■ **Problem**
Among the lines of the records, find all that carry the word "item" and copy them.

■ **Supplied information**
━━━━━━━━━━━━━━━━

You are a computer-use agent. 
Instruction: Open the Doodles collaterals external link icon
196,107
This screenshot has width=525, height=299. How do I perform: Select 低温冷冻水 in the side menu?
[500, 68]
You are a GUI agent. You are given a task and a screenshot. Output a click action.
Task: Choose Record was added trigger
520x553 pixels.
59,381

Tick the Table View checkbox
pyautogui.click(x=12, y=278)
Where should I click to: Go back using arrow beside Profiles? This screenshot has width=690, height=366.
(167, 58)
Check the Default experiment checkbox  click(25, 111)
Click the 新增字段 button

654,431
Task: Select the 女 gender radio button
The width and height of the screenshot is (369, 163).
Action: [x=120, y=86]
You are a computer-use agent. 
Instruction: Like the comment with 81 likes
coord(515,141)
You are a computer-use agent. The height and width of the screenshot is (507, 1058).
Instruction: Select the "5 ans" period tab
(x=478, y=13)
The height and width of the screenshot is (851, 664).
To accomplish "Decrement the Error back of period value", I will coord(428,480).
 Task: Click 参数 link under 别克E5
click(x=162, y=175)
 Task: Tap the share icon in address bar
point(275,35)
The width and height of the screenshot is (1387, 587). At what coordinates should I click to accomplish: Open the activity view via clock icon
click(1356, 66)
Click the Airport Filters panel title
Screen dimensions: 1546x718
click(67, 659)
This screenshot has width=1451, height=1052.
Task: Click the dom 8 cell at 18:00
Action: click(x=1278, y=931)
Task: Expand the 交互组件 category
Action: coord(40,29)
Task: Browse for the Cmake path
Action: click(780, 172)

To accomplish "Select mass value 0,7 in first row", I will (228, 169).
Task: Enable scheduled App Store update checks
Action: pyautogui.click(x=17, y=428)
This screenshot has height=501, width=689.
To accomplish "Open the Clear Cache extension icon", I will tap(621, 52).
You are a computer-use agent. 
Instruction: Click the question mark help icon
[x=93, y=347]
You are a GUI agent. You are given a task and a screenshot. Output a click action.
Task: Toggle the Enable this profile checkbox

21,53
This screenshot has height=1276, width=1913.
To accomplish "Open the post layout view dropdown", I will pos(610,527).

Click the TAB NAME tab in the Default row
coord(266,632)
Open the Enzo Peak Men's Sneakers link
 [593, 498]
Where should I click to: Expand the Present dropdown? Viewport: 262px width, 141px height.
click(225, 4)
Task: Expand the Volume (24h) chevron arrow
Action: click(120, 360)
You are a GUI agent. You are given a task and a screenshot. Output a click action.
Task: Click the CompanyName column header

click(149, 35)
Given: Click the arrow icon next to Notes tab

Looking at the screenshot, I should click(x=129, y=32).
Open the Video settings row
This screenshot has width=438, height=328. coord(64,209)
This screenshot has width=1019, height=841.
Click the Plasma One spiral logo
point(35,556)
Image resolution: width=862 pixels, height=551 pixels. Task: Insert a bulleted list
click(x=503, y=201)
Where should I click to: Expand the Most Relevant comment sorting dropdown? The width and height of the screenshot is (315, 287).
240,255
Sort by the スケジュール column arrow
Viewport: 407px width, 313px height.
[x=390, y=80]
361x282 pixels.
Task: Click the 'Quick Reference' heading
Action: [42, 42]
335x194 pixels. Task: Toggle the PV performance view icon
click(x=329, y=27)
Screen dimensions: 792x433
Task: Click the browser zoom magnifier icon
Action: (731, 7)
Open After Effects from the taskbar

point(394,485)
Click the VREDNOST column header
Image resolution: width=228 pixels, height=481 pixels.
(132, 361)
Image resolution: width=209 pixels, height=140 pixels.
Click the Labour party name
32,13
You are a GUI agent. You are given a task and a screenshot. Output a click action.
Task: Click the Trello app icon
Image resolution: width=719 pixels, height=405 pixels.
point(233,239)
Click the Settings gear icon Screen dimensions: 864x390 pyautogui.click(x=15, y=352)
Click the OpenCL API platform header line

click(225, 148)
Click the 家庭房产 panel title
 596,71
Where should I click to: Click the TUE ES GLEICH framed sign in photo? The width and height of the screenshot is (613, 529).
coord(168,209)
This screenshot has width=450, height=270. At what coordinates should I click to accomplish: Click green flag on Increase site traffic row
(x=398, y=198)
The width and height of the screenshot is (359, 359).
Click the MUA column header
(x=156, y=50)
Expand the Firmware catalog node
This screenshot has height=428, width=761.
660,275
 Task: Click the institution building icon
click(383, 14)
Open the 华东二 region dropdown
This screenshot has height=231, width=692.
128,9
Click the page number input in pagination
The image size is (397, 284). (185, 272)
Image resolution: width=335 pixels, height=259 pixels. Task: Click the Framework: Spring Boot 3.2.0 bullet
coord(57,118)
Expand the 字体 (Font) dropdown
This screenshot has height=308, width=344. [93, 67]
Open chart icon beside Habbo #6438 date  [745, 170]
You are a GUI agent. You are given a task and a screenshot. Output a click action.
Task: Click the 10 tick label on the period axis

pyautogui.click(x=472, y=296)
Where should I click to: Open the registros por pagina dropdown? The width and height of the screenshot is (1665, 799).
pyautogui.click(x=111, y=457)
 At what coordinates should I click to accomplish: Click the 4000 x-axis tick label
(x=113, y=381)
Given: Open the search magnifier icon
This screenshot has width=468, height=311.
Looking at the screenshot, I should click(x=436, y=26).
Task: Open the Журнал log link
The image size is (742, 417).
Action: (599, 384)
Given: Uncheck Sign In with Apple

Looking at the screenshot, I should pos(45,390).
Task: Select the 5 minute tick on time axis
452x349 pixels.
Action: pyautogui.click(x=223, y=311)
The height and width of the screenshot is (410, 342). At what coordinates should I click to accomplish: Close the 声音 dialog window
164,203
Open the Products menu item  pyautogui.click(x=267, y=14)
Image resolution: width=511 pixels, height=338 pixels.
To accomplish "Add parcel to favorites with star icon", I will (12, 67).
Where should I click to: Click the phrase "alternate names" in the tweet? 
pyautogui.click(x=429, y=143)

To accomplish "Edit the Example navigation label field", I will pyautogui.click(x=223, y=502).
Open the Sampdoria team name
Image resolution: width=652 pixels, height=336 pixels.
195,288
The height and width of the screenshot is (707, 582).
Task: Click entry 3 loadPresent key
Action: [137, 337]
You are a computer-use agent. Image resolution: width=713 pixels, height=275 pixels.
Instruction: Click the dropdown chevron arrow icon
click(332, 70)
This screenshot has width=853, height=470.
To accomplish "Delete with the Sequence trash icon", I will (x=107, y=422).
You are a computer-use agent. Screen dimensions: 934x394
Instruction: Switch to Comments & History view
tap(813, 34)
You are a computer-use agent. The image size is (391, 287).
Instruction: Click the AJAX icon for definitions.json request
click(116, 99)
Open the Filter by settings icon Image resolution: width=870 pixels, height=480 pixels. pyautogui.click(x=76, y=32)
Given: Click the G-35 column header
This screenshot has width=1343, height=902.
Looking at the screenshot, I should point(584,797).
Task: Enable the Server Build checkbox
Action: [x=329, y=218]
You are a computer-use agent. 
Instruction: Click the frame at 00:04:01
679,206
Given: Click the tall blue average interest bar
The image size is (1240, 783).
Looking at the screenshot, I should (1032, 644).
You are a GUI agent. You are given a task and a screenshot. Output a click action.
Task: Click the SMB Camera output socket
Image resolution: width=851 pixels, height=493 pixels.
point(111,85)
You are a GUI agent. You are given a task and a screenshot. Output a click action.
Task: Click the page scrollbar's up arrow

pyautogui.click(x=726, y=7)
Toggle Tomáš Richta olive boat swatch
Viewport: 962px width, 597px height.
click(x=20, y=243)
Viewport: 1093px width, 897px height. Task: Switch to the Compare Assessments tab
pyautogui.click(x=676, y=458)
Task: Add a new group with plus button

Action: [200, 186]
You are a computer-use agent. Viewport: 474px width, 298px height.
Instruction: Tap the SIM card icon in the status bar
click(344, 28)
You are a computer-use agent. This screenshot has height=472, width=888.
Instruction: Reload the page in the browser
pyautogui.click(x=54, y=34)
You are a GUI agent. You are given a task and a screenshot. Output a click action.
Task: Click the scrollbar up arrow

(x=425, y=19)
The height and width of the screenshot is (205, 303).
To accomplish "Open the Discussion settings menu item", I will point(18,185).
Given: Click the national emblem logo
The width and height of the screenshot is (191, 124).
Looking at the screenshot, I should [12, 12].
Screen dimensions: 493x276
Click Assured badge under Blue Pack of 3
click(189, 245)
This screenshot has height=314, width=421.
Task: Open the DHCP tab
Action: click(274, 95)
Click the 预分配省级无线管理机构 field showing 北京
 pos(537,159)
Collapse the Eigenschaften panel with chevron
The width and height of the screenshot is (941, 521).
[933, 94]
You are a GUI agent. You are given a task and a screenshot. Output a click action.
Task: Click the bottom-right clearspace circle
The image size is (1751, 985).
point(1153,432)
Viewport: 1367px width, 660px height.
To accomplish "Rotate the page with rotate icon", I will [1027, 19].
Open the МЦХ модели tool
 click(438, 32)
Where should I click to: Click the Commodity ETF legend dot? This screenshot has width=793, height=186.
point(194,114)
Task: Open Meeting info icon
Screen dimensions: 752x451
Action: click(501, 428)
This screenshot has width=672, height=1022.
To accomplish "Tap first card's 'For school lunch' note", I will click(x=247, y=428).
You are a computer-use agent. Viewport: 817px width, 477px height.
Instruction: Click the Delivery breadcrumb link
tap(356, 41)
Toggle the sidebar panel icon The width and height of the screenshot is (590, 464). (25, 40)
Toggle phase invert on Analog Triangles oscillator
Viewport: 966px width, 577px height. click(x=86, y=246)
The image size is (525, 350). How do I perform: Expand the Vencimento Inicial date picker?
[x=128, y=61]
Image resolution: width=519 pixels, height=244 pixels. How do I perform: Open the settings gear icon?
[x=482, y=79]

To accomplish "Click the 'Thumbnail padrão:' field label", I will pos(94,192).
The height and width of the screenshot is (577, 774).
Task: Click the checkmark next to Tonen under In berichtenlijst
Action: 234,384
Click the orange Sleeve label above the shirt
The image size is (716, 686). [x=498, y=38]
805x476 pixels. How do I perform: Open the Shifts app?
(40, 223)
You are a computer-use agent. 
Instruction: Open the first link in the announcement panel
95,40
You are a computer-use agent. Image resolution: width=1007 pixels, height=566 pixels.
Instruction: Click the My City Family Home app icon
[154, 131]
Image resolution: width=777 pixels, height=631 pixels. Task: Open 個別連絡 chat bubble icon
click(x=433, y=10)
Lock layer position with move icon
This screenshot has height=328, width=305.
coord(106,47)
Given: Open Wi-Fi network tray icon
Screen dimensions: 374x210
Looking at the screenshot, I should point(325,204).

━━━━━━━━━━━━━━━━

■ **Reply to the task**
Open the Products menu item  pyautogui.click(x=267, y=14)
To accomplish "Open the Discussion settings menu item", I will point(18,185).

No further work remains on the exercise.